» Records shown
Begin

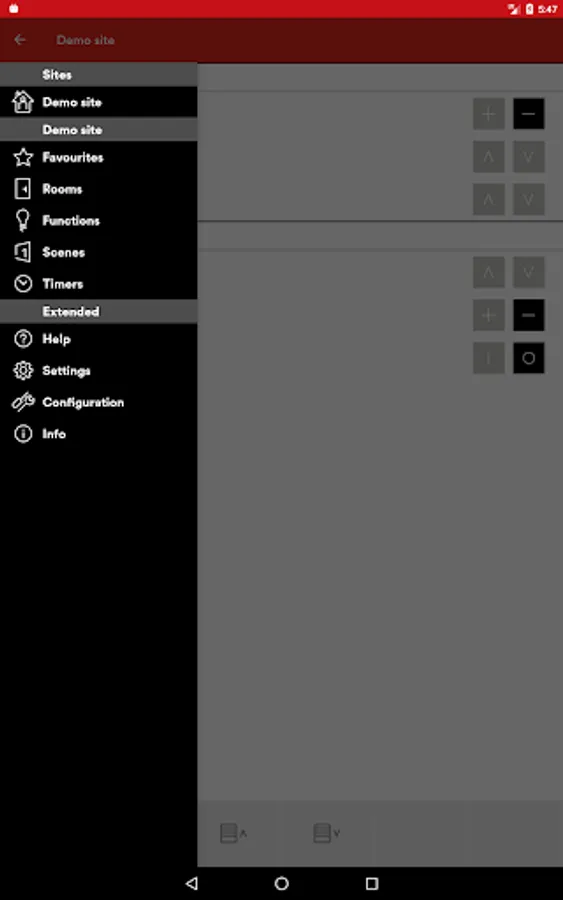Tap the blind up icon at bottom
The width and height of the screenshot is (563, 900).
tap(233, 833)
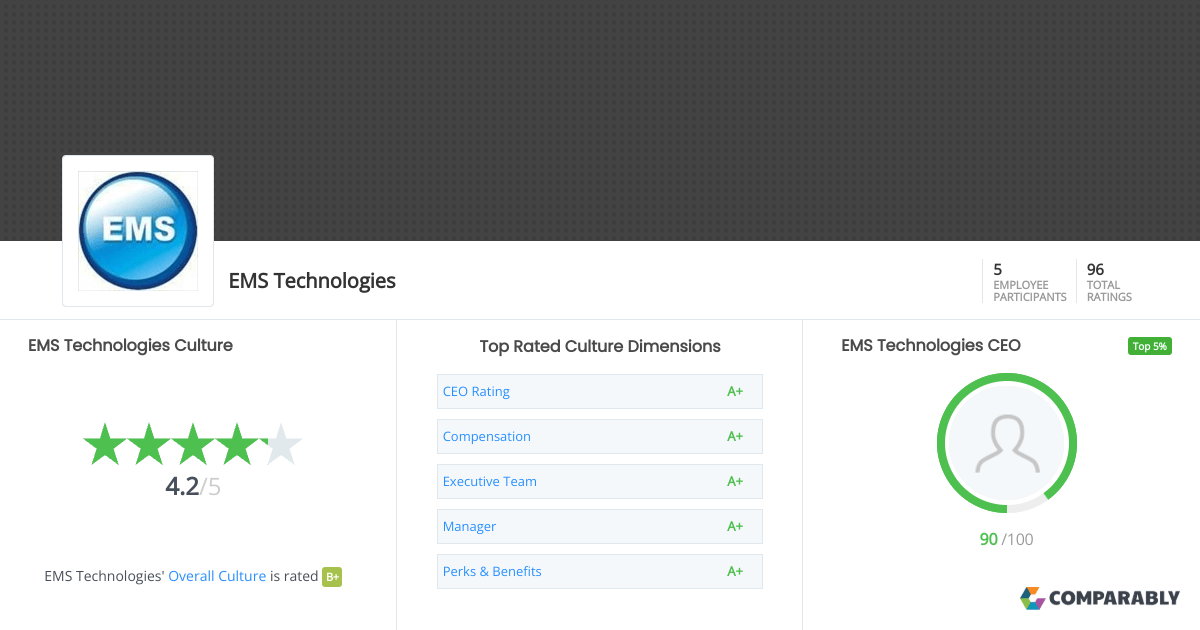Select the Perks & Benefits dimension

click(492, 571)
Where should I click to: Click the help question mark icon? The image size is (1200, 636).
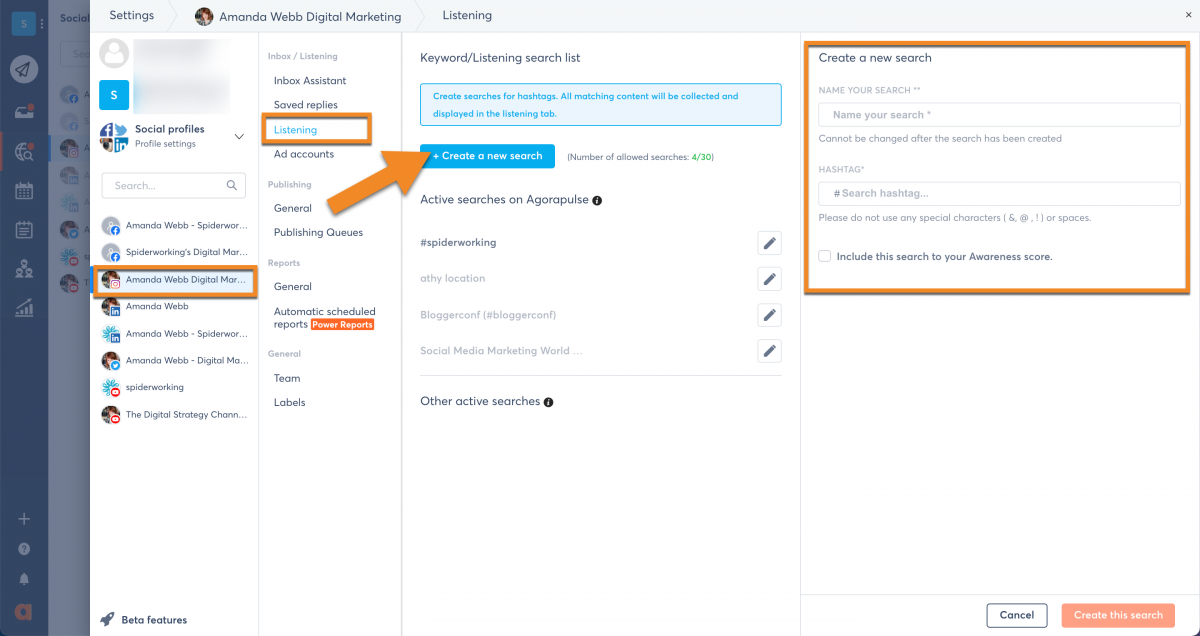tap(25, 549)
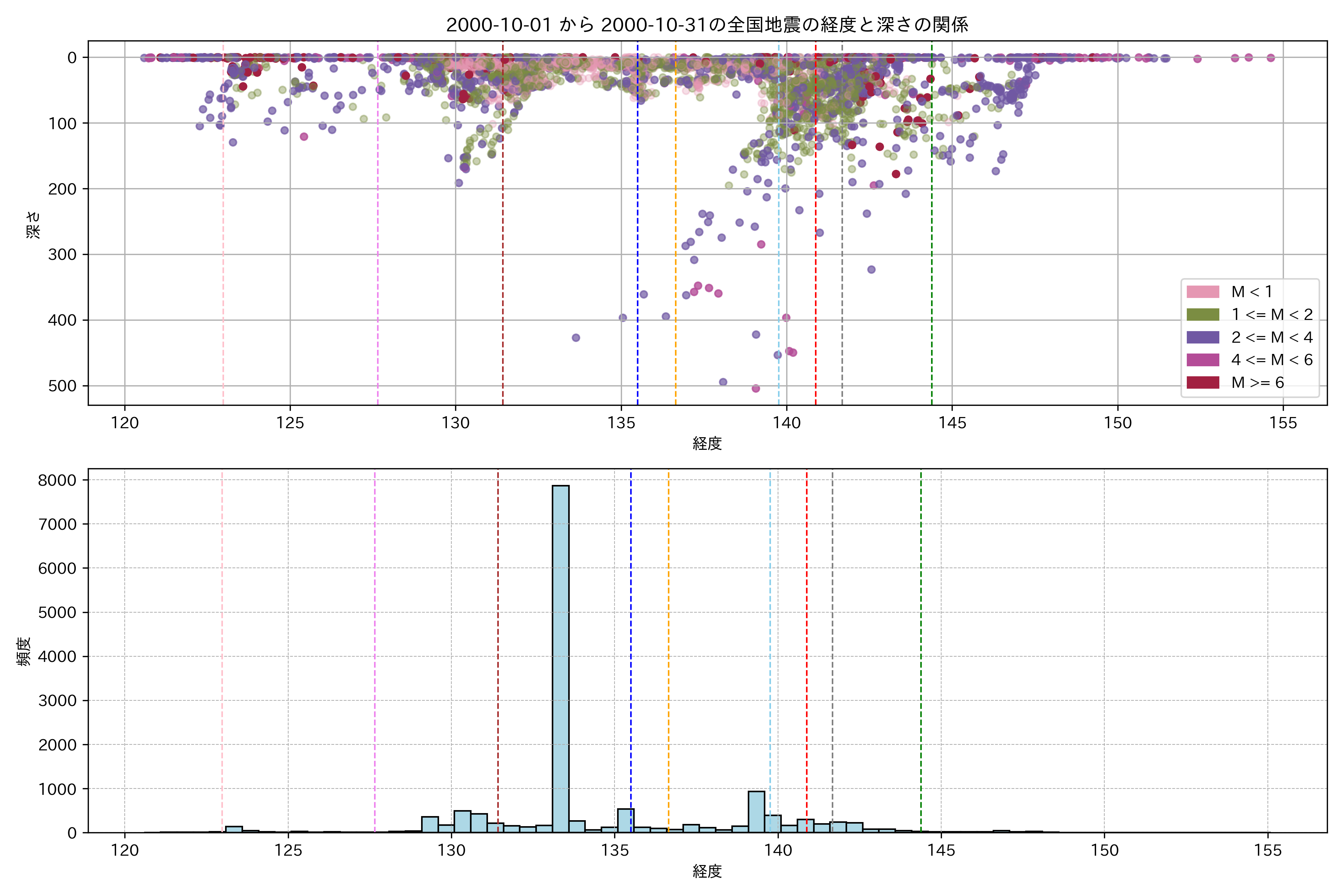Viewport: 1344px width, 896px height.
Task: Click the 経度 x-axis label under the histogram
Action: coord(707,871)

End

» Problem details
Output the rows above as a JSON list of strings, with one string for each line and blank lines omitted. Leave the pictures out of the answer.

» Result of the task
[
  "Tap the blind up icon at bottom",
  "The width and height of the screenshot is (563, 900).",
  "tap(233, 833)",
  "Select the Perks & Benefits dimension",
  "click(492, 571)",
  "Where should I click to: Click the help question mark icon? The image size is (1200, 636).",
  "tap(25, 549)",
  "Viewport: 1344px width, 896px height.",
  "Task: Click the 経度 x-axis label under the histogram",
  "Action: coord(707,871)"
]